Enter ndiswrapper. With some help from shinzui's "Dell Inspiron 9100 on Linux" page (and associated comments section), a post on the Gentoo forums about ndiswrapper setup, and some other assorted pages. It works, AFAIK; since I do not have a wireless router, I cannot actually test it. I will have to wait until I get back to school, I guess.

The only serious problem that I have not been able to resolve is with the keyboard. Since switching between the touchpad and the laptop's keyboard was annoying, I decided to hook up my wireless keyboard and mouse through the USB port. This works fine, as long as I do not press "Fn + F2," which is the command to disable/enable the WiFi & Bluetooth cards.
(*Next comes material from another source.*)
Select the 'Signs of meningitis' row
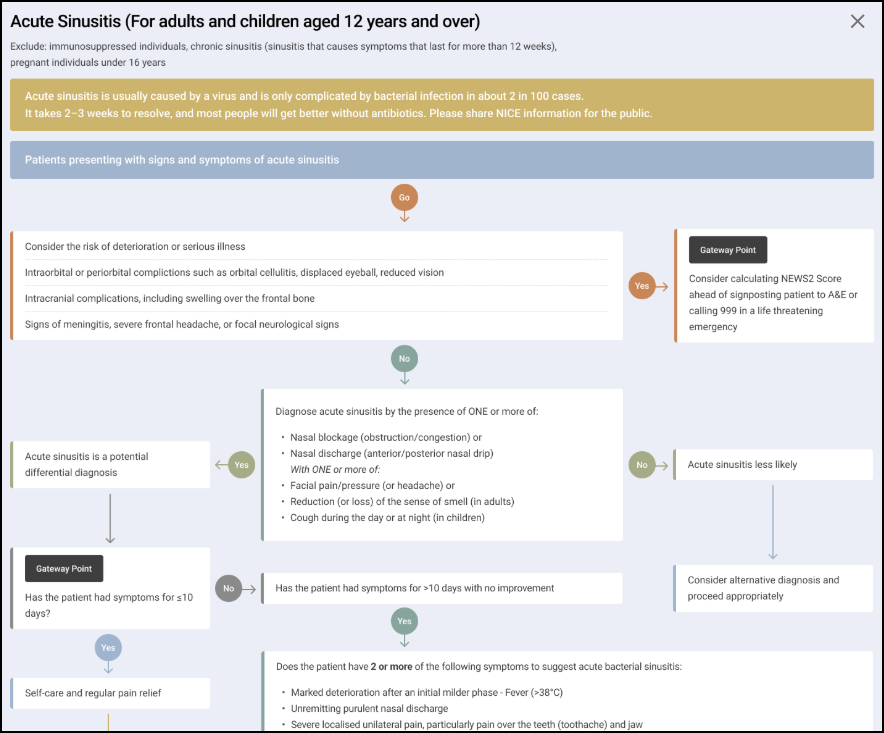884x733 pixels. (316, 325)
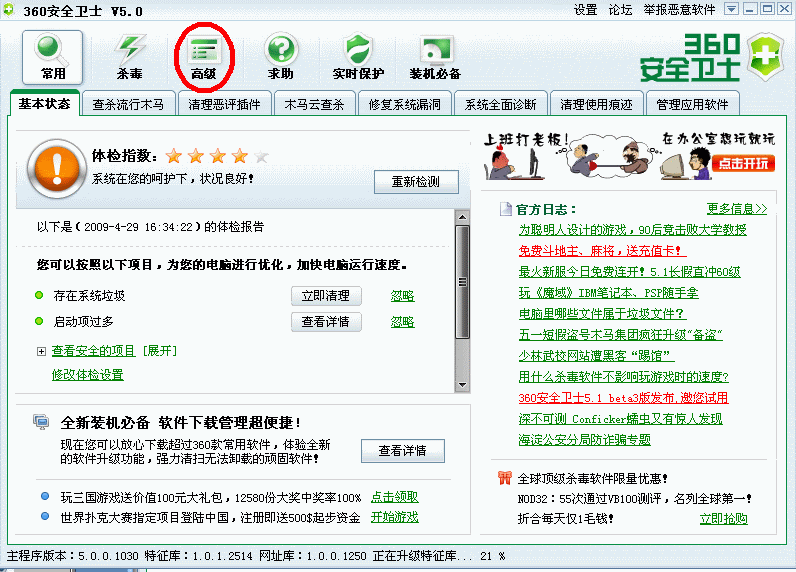This screenshot has height=572, width=796.
Task: Click the [展开] expand link
Action: [x=159, y=351]
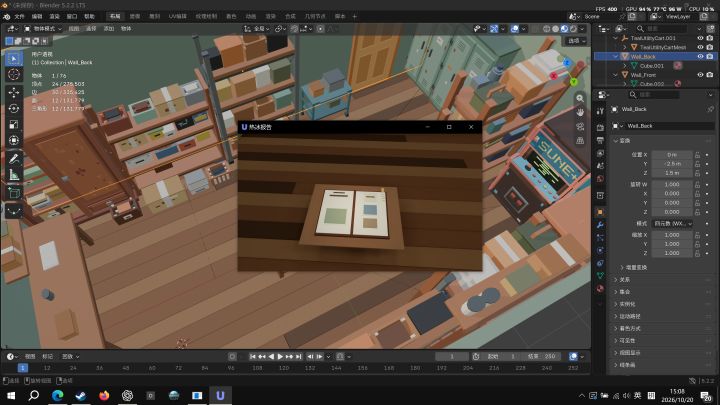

When I used this combination to turn them off, it would be detected by the system as a "unknown key." This caused both my wireless keyboard and the internal keyboard to stop responding. This occurred twice before I realized what was happening; I chose the simple solution of disabling that keyboard combination in the laptop's BIOS. Looking into it further, I might have been able to fix the problem by using setkeycodes. I will try this later and write in the comments section whether or not it worked.

Other than that, it works fine. I thought about switching around some applications (Evolution instead of Thunderbird, a desktop RSS reader instead of Sage, totem instead of xine, fluxbox instead of Gnome, etc.), but mostly ended up staying with a similar configuration as when I dual-booted (thanks to my older sister, I am using beep media player (bmp) instead of xmms)). I still have to install OpenOffice and a couple of other applications I will need, though.